When your case is at a standstill – negotiations have stalled, for whatever reason, and your 1st stage of litigation is complete, the next step is usually to engage in the formal discovery process.
Formal Written Discovery
Formal Written Discovery is written questions and requests for documents. It’s a time-consuming process, but necessary to gather the evidence we need for a final trial.
This is where we ask questions and request documents from the other party, who must answer them under oath and with detail. Then we use those answers and allegations to prepare our case.
We send our discovery to them, and they send their discovery to us. Our fee of $2500 covers one Round of formal discovery up to 100 questions/demands.
One round is defined as a comprehensive set of questions (any combination of questions or sub questions 100 or less) send to our client to answer; and one set of comprehensive questions or sub questions of 100 or less sent to the opposing party. This fee covers our work, time, communication with you, with the other attorney, advice, counsel, preparing our set to go to them and then synthesizing and organizing the information we receive back from them and helping our clients answer their questions and presenting them in an organized fashion to return. We also continue negotiations through this process and cases will often settle after we’ve completed this process.
The options for Formal Written discovery are called Interrogatories – Questions – and Requests for Production of Documents and subpoenas for information or documents.
There’s also something called Requests for Admissions. These are more common in civil cases than domestic; but, can be used in any type of case.
Our fee of $2500 for formal written discovery is up to 100 questions/demands of any format sent to – called “propounded” on our client AND up to 100 questions/demands of any format propounded on the opposing party This fee also includes a “good faith” letter if the other side doesn’t respond to our questions timely.
Discovery can be very complicated – so the need for detail is determined on a case-by-case basis and fees beyond the first round of written discovery is custom-priced for the circumstances.
Discovery can also lead to Discovery Disputes. This can be when the other side ignores our questions or objects to some or all questions for a variety of reasons. If these Disputes cannot be resolved, then additional fees apply for filing motions and bringing these disputes to the court for the court to resolve.
Formal non-written Discovery
There are other types of Discovery – specifically depositions. This is testimony under oath in a conference room with a court reporter and attorneys for all parties present.
Depositions are not common and the need for them is determined on a case-by-case basis.
Depositions are essentially a “sneak peak” of the testimony of any witness at trial. It makes sense if you remember that there are not supposed to be any surprises at trial – all parties should know what the evidence is, who is testifying and what their testimony will be.
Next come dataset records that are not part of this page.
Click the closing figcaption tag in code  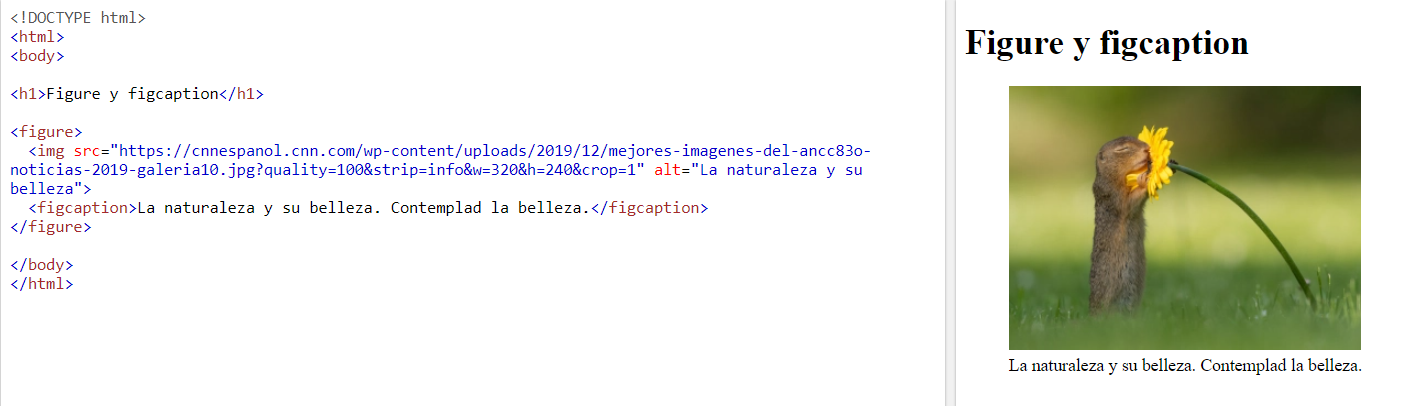click(650, 208)
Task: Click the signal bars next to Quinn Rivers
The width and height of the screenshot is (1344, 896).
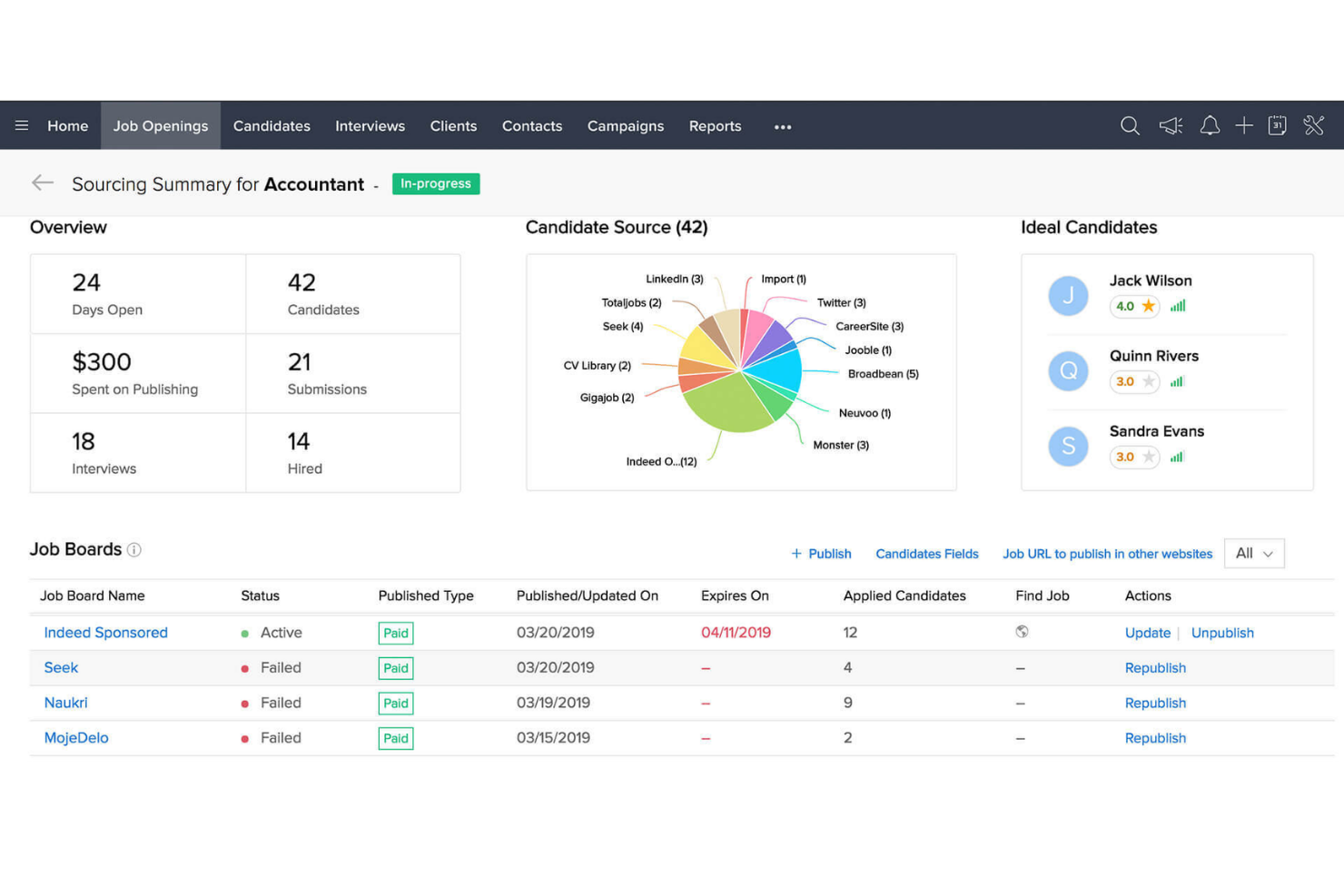Action: click(1177, 382)
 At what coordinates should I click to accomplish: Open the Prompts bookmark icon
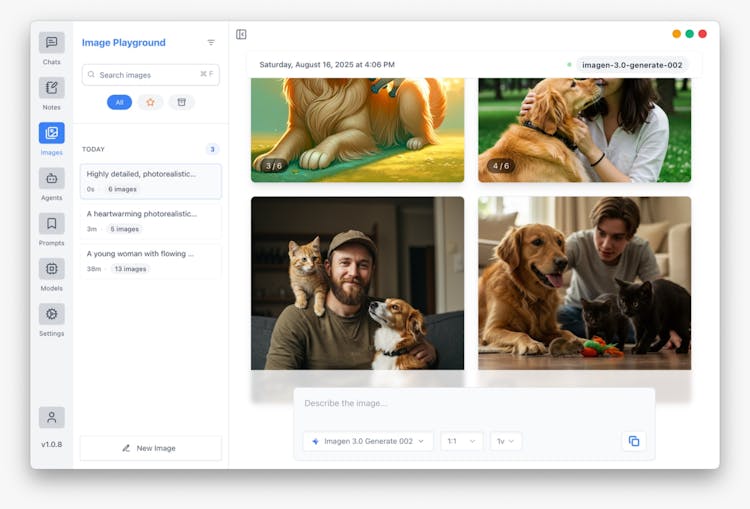(x=51, y=224)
Depositions allow us to find out what someone is going to say and informs our legal strategy as we move toward preparing for the final trial.
Depositions can take an hour or a full day. We price our fee for depositions depending on how long we schedule them for. They take significant time to prepare for and our fees for depositions are inclusive of all preparation work, preparing you to be deposed, and conducting the deposition and follow up.
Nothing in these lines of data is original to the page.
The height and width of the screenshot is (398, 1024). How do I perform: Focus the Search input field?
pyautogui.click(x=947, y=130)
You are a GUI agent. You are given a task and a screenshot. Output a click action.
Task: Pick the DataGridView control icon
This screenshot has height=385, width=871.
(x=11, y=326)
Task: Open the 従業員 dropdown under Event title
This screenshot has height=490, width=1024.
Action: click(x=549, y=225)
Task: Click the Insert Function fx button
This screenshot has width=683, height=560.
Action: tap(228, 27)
Depositions also incur out of pocket costs to the court reporter and process server if we have to subpoena the witness. Sometimes we have to pay witness fees too. We will estimate these out of pocket costs on top of the attorney fee for deposition work so we can decide together if spending the money to take depositions is worth it.
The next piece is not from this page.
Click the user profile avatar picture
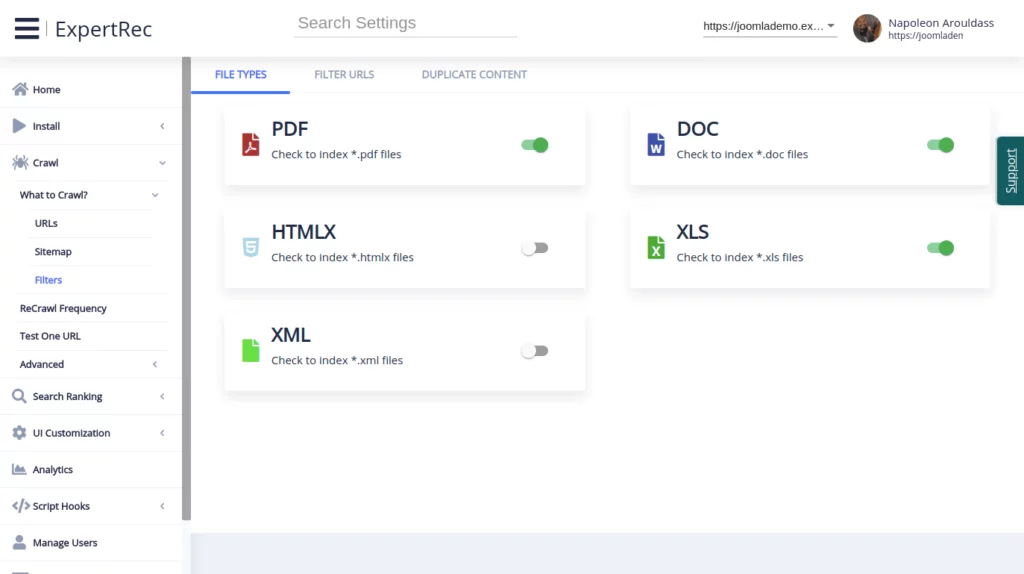1024x574 pixels. [x=867, y=28]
If other parties want to take depositions, we cannot stop them and we have to cooperate in the scheduling of them.
What happens after Formal Discovery?
If we don’t settle the case after discovery, then a final hearing will be necessary.
Our flat fees for hearings are dependent on length, as outlined on our website. All fees quoted include all communication with you, with opposing counsel, with court, to schedule the hearing, prepare for the hearing – prepare ourselves, prepare our evidence and exhibits, and prepare your testimony and the testimony of any witnesses we intend to call and to prepare to cross examine any witnesses the other side intends to call, and the fee includes attending and conducting the hearing.
A final hearing is usually at least 1/2 a day; but can be longer or shorter and our flat fees range from $1750-$6000.